▶ **Excerpted records**

- - -

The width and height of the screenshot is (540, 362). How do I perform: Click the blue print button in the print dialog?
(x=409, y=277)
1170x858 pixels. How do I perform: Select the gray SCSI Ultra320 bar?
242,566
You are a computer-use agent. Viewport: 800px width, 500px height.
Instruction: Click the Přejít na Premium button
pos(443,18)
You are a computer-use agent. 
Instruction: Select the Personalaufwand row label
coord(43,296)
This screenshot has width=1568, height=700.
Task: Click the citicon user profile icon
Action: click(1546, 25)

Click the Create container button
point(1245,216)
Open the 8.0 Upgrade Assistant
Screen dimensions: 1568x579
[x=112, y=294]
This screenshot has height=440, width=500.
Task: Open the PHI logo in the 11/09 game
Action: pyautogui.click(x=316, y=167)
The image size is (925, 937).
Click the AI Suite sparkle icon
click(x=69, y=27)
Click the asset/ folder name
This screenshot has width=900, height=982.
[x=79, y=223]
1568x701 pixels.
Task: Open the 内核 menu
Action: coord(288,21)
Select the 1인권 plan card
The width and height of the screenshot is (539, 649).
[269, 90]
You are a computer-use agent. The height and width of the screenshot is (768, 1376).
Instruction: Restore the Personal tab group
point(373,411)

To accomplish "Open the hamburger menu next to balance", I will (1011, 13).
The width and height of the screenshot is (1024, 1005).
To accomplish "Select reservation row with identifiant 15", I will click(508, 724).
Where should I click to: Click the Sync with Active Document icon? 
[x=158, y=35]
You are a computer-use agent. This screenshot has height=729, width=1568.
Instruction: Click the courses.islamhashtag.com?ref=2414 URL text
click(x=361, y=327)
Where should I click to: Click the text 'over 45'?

- - -

▶ **What is being asked**
Please copy the lines in the records above between the one holding "Select the 1인권 plan card" and the one holding "You are a computer-use agent. This", inclusive, exactly and with no other line.

▶ **Reply to the exercise**
Select the 1인권 plan card
The width and height of the screenshot is (539, 649).
[269, 90]
You are a computer-use agent. The height and width of the screenshot is (768, 1376).
Instruction: Restore the Personal tab group
point(373,411)

To accomplish "Open the hamburger menu next to balance", I will (1011, 13).
The width and height of the screenshot is (1024, 1005).
To accomplish "Select reservation row with identifiant 15", I will click(508, 724).
Where should I click to: Click the Sync with Active Document icon? 
[x=158, y=35]
You are a computer-use agent. This screenshot has height=729, width=1568.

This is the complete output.